Re: [greenstone-users] Hebrew characters

From John R. McPherson
DateMon, 24 Jul 2006 16:04:26 +1200
Subject Re: [greenstone-users] Hebrew characters
In-Reply-To (002e01c6aed4$f1db51e0$6401a8c0-Galya)
On Sun, Jul 23, 2006 at 10:55:02PM -0500, Admin wrote:
> Hello everybody,
> We have few English books with paragphs in Hebrew. As you can see, they
> don't show up corectly
> http://lib.kabbalah.info/cgi-bin/library?e=d-000-00---0newtest--00-0-0--0prompt-10---4----dte--0-1l--1-en-50---20-about-%d7%a4--00031-001-1-0utfZz-8-00&a=d&c=newtest&cl=CL1.3.3&d=HASHb59144edba1cb57bf4a48d.5
>
> We are using UTF encoding in HTML files. All files are OK, if I test them
> from my local machine.
> Please, any advice how to fix this error.

It looks like the input documents have been re-encoded from iso-8859
to utf-8 - probably because greenstone tries to guess the encoding if
you don't specify it, and in this case it has guessed wrong.
There are two ways to fix this: 1 quick fix, and 1 longer term fix.

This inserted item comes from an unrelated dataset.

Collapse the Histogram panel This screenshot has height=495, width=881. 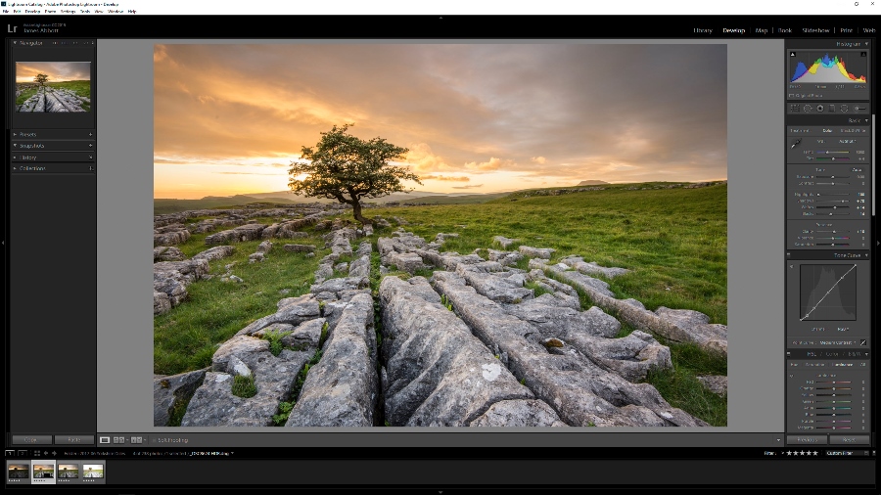(866, 44)
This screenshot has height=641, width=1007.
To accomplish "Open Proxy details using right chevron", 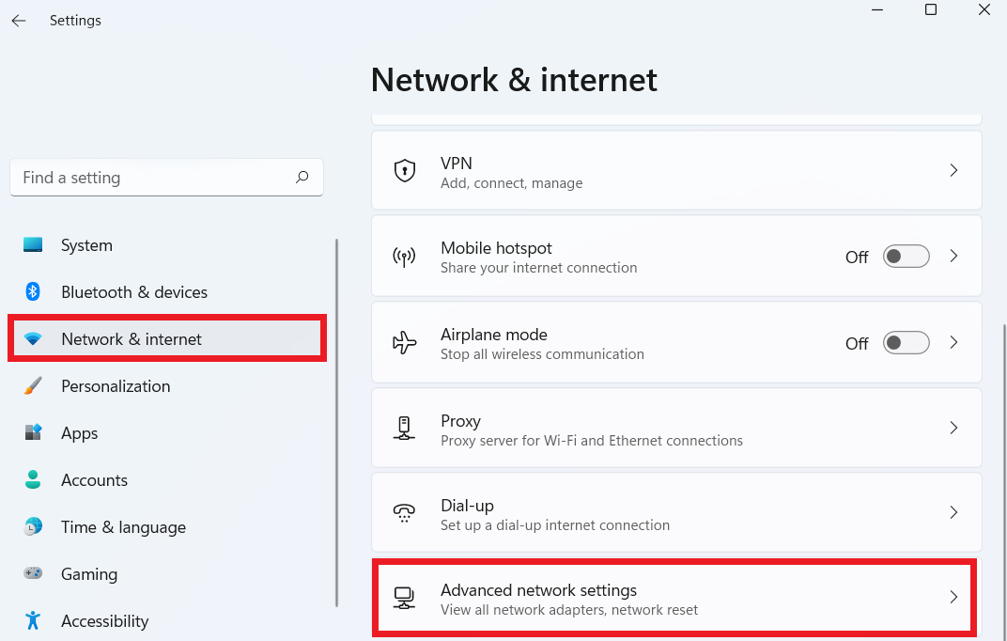I will (x=953, y=429).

The quick fix is for you to specify the encoding in your collect.cfg
file. Eg
plugin HTMLPlug -input_encoding utf8
for all your HTML source documents.

The long-term fix is to improve our language detection - I suspect we
don't have any language models for Hebrew. If you can email me (off-list)
several documents in Hebrew then I can add model files (in perllib/textcat)
for it.

John McPherson